SIEGEL: One of the biggest questions about next week's speech is how President Obama will resolve one of the most polarizing fights in this debate, which is whether or not he wants or prefers or insists on a public option, a government-run insurance plan to compete with private insurers. Do you expect him to answer that question on Wednesday?
LIASSON: I don't know. He will definitely talk about it, but I don't know how specific he will be. The White House talking points have been he prefers a public option. He won't say he would veto a bill without it. He won't say it's a deal breaker. He won't say how hard he's going to fight for it. That makes liberal Democrats in Congress very nervous. Every time the president comes out with a statement that seems less than foursquare behind the public option, saying it's just one part of this, there's tremendous pressure on him to restate his preference and reassure them that he's not bailing out.
He is trying to balance the interests of his liberal wing, who wants this public option very much, and his moderates in the Senate, who he has to have to pass this bill, who will not vote for a public option. And this has become a real flashpoint. As a political matter, certainly in the House of Representatives and probably in the Senate there is no liberal Democrat who will lose their seat if there is not a public option in the bill, but there are moderates and conservative Democrats who might.
SIEGEL: Now what about the idea of a public option, a sort of a public option in waiting, in the wings. Something that would be triggered if the system without a public option didn't meet these standards that Congress seeks.
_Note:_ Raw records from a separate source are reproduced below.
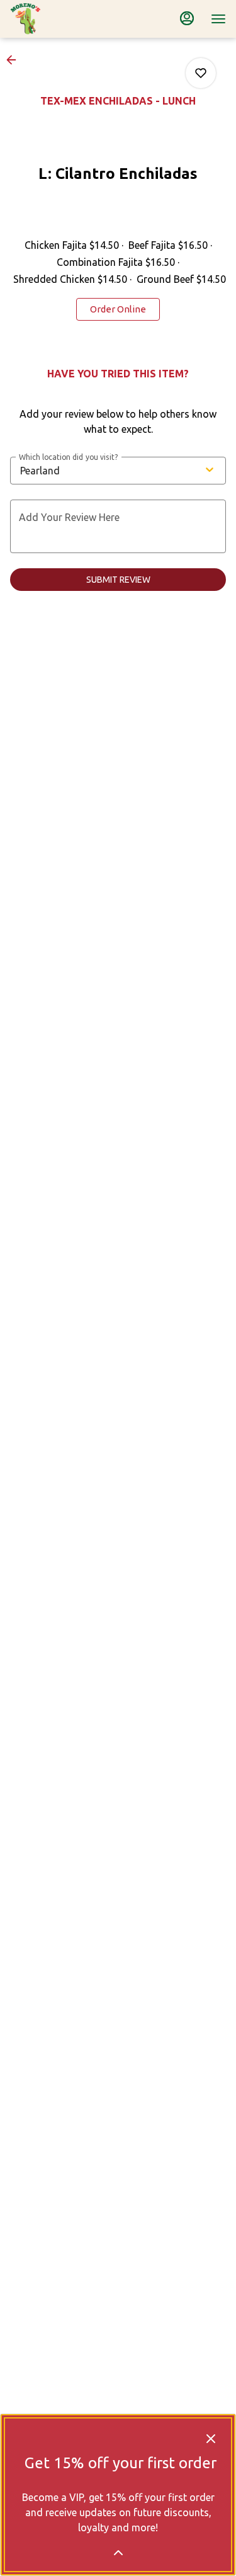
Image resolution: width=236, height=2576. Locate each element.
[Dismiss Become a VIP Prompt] (211, 2439)
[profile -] (186, 18)
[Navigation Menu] (218, 19)
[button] (15, 60)
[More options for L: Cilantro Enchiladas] (201, 73)
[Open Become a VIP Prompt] (118, 2552)
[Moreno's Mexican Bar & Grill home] (66, 19)
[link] (118, 309)
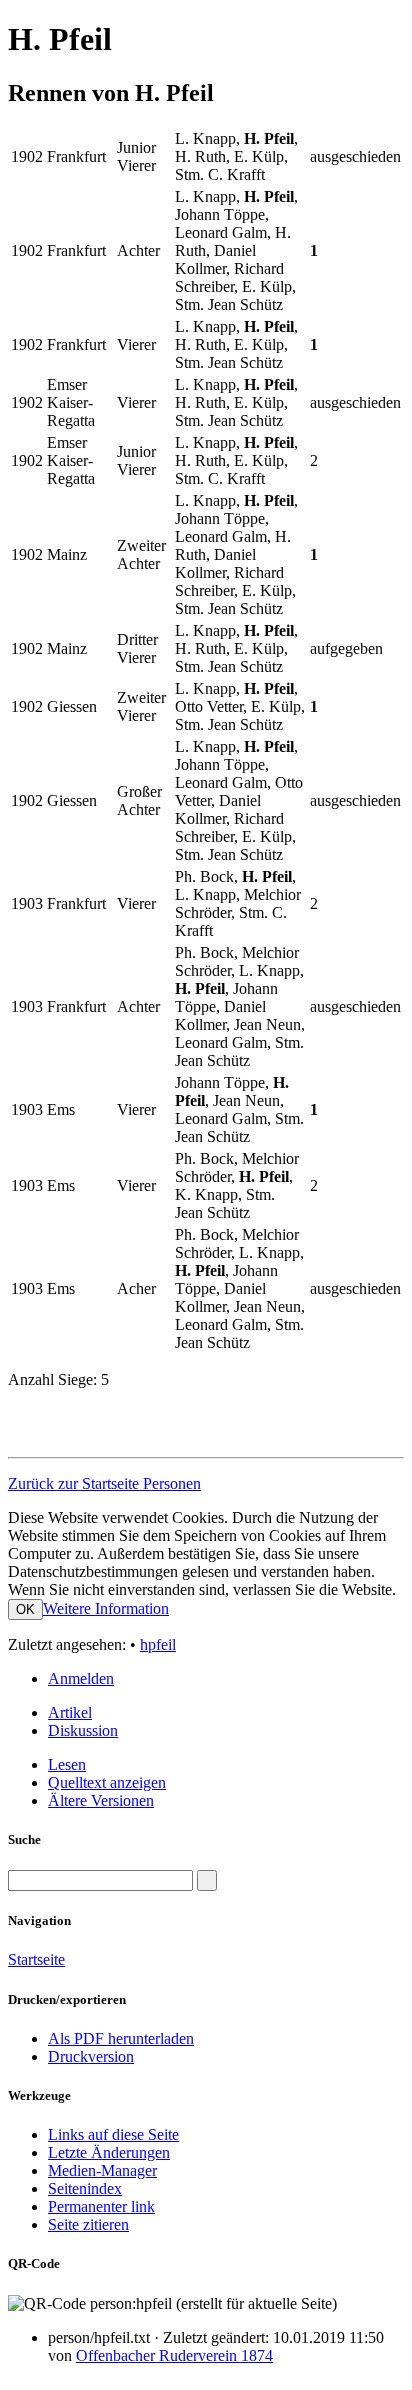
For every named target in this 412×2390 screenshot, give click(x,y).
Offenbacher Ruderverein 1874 (174, 2355)
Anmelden (81, 1678)
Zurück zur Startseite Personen (104, 1483)
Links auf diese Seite (113, 2134)
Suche (24, 1839)
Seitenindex (85, 2188)
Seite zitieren (88, 2224)
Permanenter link (101, 2206)
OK (25, 1609)
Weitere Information (106, 1608)
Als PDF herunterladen (121, 2038)
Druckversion (91, 2056)
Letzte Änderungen (109, 2152)
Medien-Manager (102, 2170)
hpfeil (158, 1644)
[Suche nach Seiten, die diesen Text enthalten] (207, 1880)
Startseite (36, 1959)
LIASSON: That is a big option right now. It's something that the White House is talking a lot about with Senator Olympia Snowe. She is the main proponent of this idea. She is in the catbird seat in the Senate right now because she is the only Republican who seems to be negotiating in good faith on this. She wields disproportionate power over the debate, not unlike the kind of power she wielded over the stimulus bill because she is one of the very few Republicans. The Democrats need 60 votes in the Senate to overcome a filibuster. And with 59 votes after the death of Ted Kennedy, they're going to need a Republican or maybe more than one. So the question is whether the president on Wednesday would say he's open to this idea of a trigger. The trigger is anathema to liberal Democrats. They think it's a way of never getting to a public option. They point to the Medicare prescription drug bill, which has a trigger in it. It's never been pulled. And that's what they're worried about. That the mechanism for the trigger would be set too strictly.
SIEGEL: Thank you, Mara.
LIASSON: Thank you, Robert.
SIEGEL: That's NPR national political correspondent Mara Liasson.